§ Prompt a:
In the records, rewrite the stretch from the line containing "You are a GUI" through the line containing "click(x=256, y=158)", both included, and give only those lines. Keep the requests unchanged, but multiply every click coordinate in the answers by 0.5 and round to whole numbers, with halves rounded up.

§ Source:
================

Saxakali Magazine V2N1
Gender Issues:

Where We Are....
Sexuality and Suppression

by
Bibi A. Ali

A spring breeze gently rustles the leaves and the warm rays of the sun caress the air. We are shopping - my aunt and I. We talk. She misses Guyana, her son, and oh, so sweet little Stacy. A tender smile tugs at her mouth as she recalls the adorable gimmicks of her neighbour's daughter.

"She called me she mammy you know - one day she insisted on washing de clothes." She continues with a reminiscent smile, "ah luv her dearly..." She pauses pensively then goes on, "but yuh know, ah glad a don't have me own daughta... dey disgrace yuh so... dey so prone to do bad things. An den yuh gat to hang yuh head in shame! Yees, having a daughta is a curse!"

And so it goes. In a myriad of households today, women are witnesses to comparable statements and indeed, many have accepted it as an inevitable element of being a woman. The "bad things women are so prone to do" ranges from a simple look, to the pursuit of a relationship.

I remember an incident from my childhood. I was about thirteen and I loved reading. So when my uncle asked me to explain the plot of the book I had just finished reading, I was happy to obliged and proud to have an audience that included my father. Afterwards, I faced my father's outrage as he expressed his sheer disgust and shame at my audacity in recounting a story related to a male/female relationship.

This act of an innocent thirteen year old inflamed a deep fear of a woman's awakening sexual awareness. The psychological affect of my father's rage was never healed. Today, in an effort to reassert my right to a sexual identity, I consciously fight to revoke the damage inflicted. While trying to mitigate the sabotage executed in our childhood, women are currently being bombarded with a continued assault on their sexuality. Remnants of traditional roles are still enforced.

For example, when I ask my mother why is it different for my brother, she responds, "... `cause he is a man... he can do anything he want." And this statements alone is supposed to answer all my questions. "He won't be lef wid a belly." Yet today, the rationale for such a fear has effectively been eroded with the ready availability of birth control devices and failing that, abortion.

However, we are still left with a society which sets distinctly different sexual boundaries for males and females. A common example exists in what is called the "whore/stud" mentality. In the Guyanese community, young college educated men, many of whom have prided themselves as advocates in the struggle for sexual equality, have nevertheless participated in this stigmatization - stamping the woman as a whore when whe takes a bold step in the direction of sexual equality while at the same time applauding the man for his sexual prowess, "he's a man, a stud." Yes, we are witnesses in a society that sets blatantly different standards for females and males.

================

§ Prompt b:
What does the essay on sexuality and suppression call the mentality that sets different sexual boundaries for males and females?

§ Given records:
================

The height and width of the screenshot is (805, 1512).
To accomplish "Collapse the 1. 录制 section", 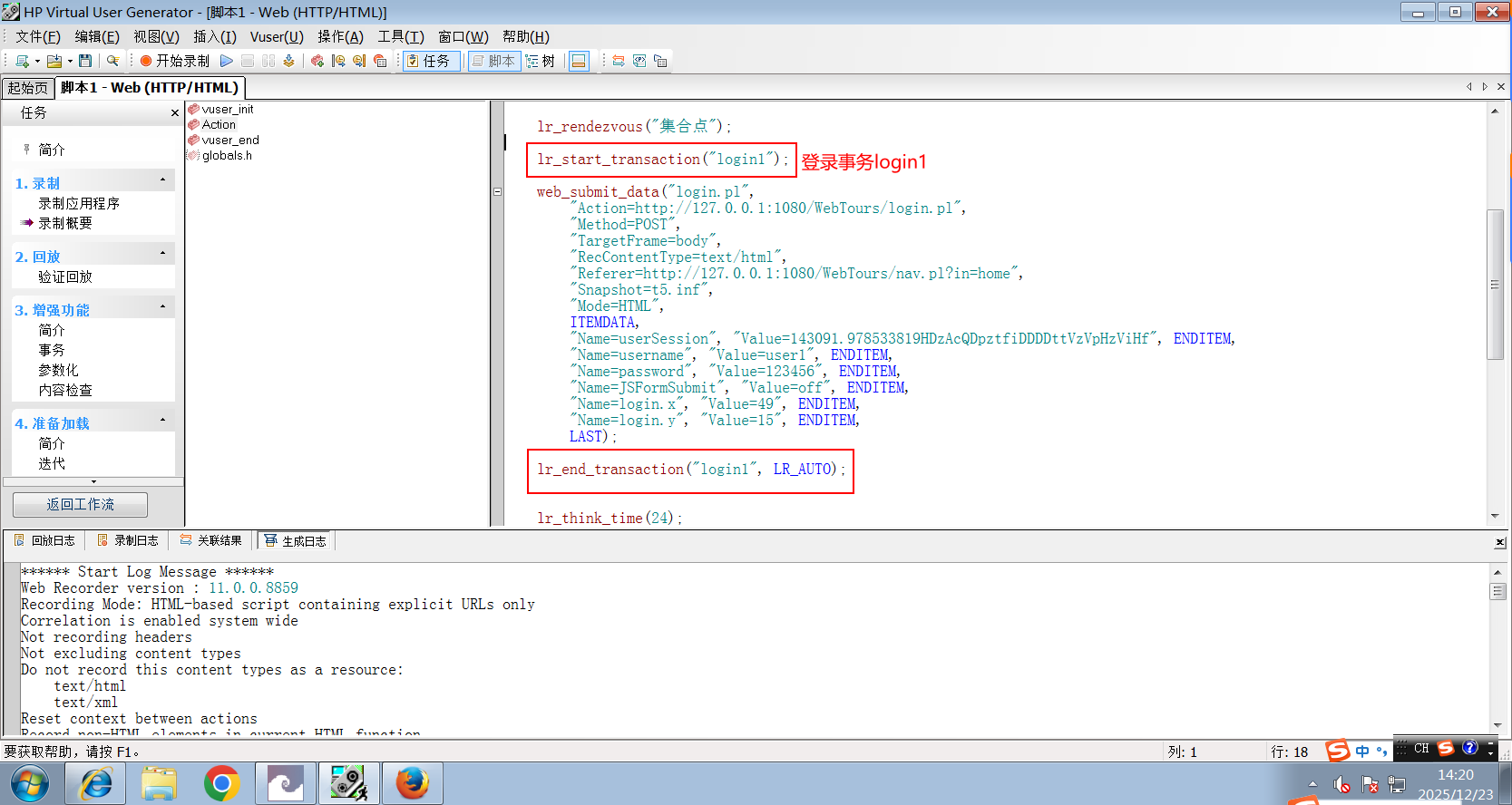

================

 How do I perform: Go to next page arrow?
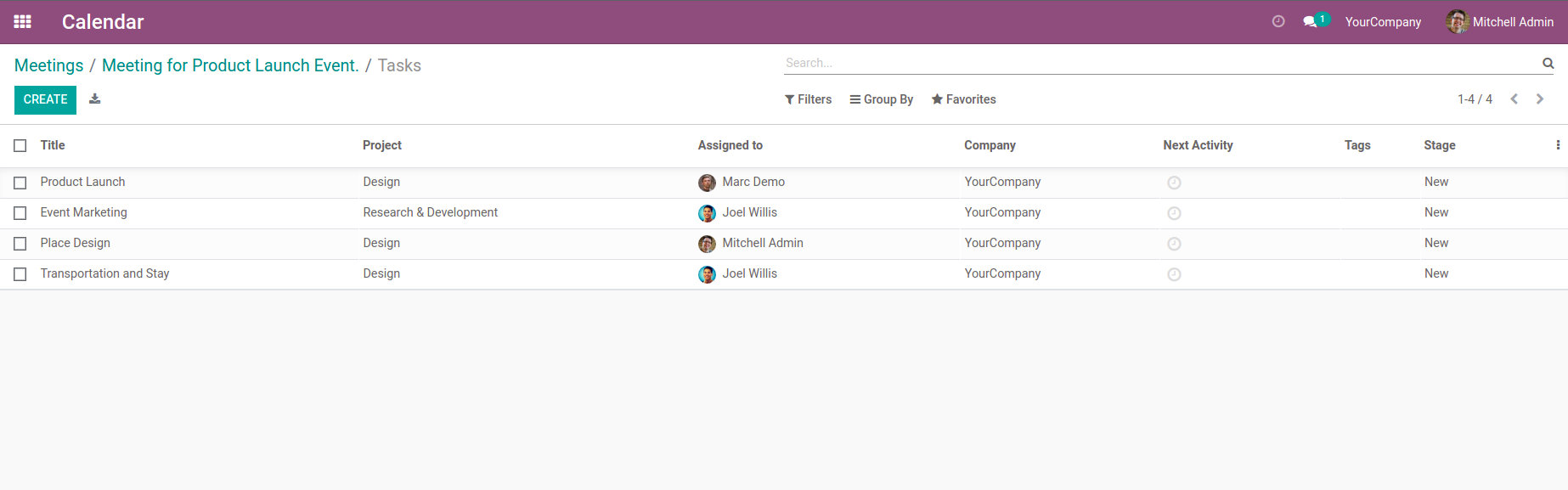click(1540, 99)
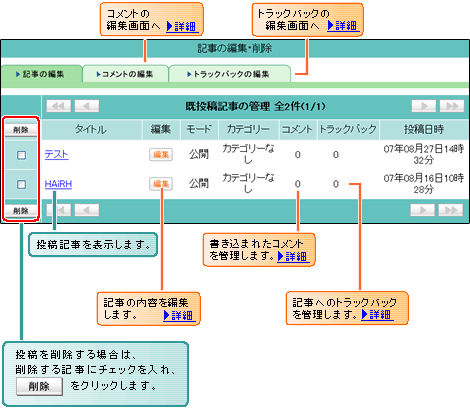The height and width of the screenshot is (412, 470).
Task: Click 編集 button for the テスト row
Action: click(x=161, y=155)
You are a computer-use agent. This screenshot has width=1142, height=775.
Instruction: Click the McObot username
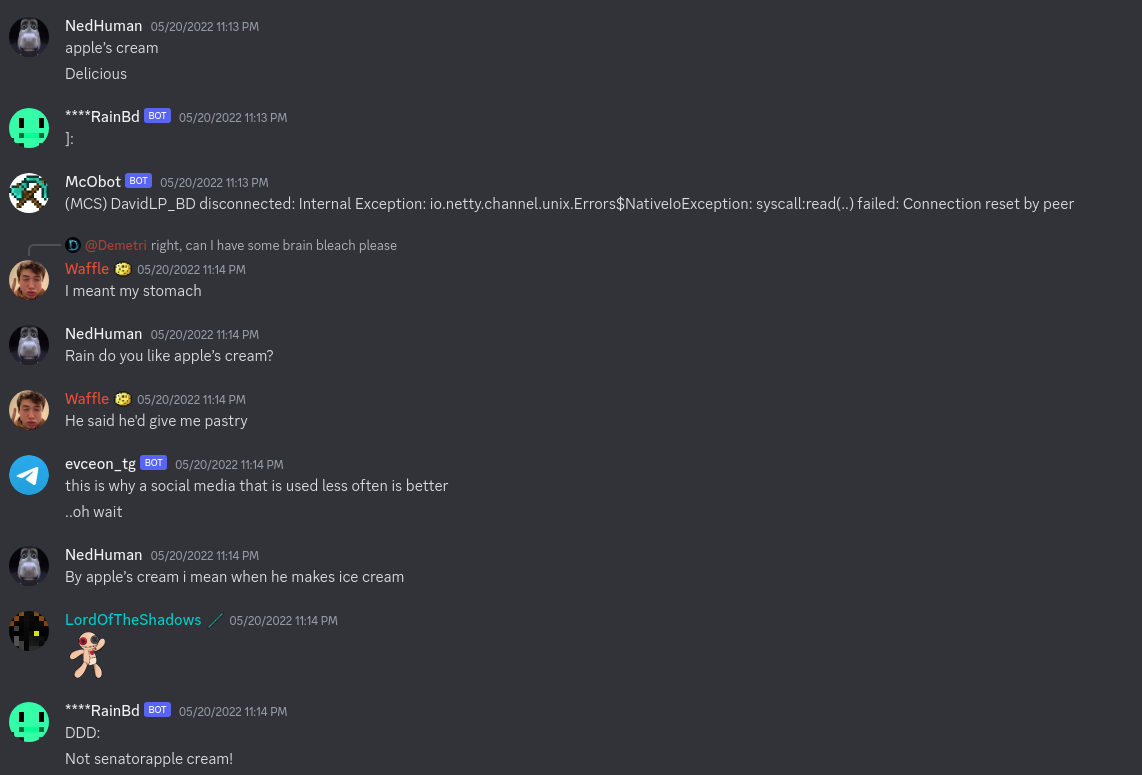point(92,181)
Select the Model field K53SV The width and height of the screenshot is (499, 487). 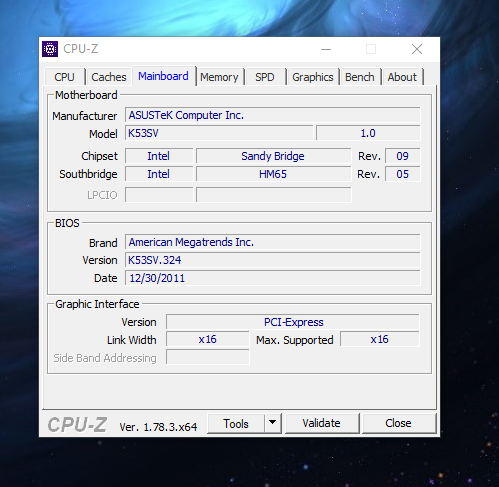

================

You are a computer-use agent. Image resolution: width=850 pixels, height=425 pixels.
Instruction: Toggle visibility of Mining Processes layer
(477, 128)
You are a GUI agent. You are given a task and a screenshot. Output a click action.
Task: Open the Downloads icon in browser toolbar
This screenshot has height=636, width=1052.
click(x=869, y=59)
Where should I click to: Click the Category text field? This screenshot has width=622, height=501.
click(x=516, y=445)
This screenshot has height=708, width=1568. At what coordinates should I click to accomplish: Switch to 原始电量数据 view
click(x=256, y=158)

================

§ Expected output a:
You are a GUI agent. You are given a task and a screenshot. Output a click action.
Task: Open the Downloads icon in browser toolbar
This screenshot has height=636, width=1052.
click(x=435, y=30)
Where should I click to: Click the Category text field? This screenshot has width=622, height=501.
click(x=258, y=223)
This screenshot has height=708, width=1568. At what coordinates should I click to accomplish: Switch to 原始电量数据 view
click(x=128, y=79)

§ Expected output b:
The "whore/stud" mentality.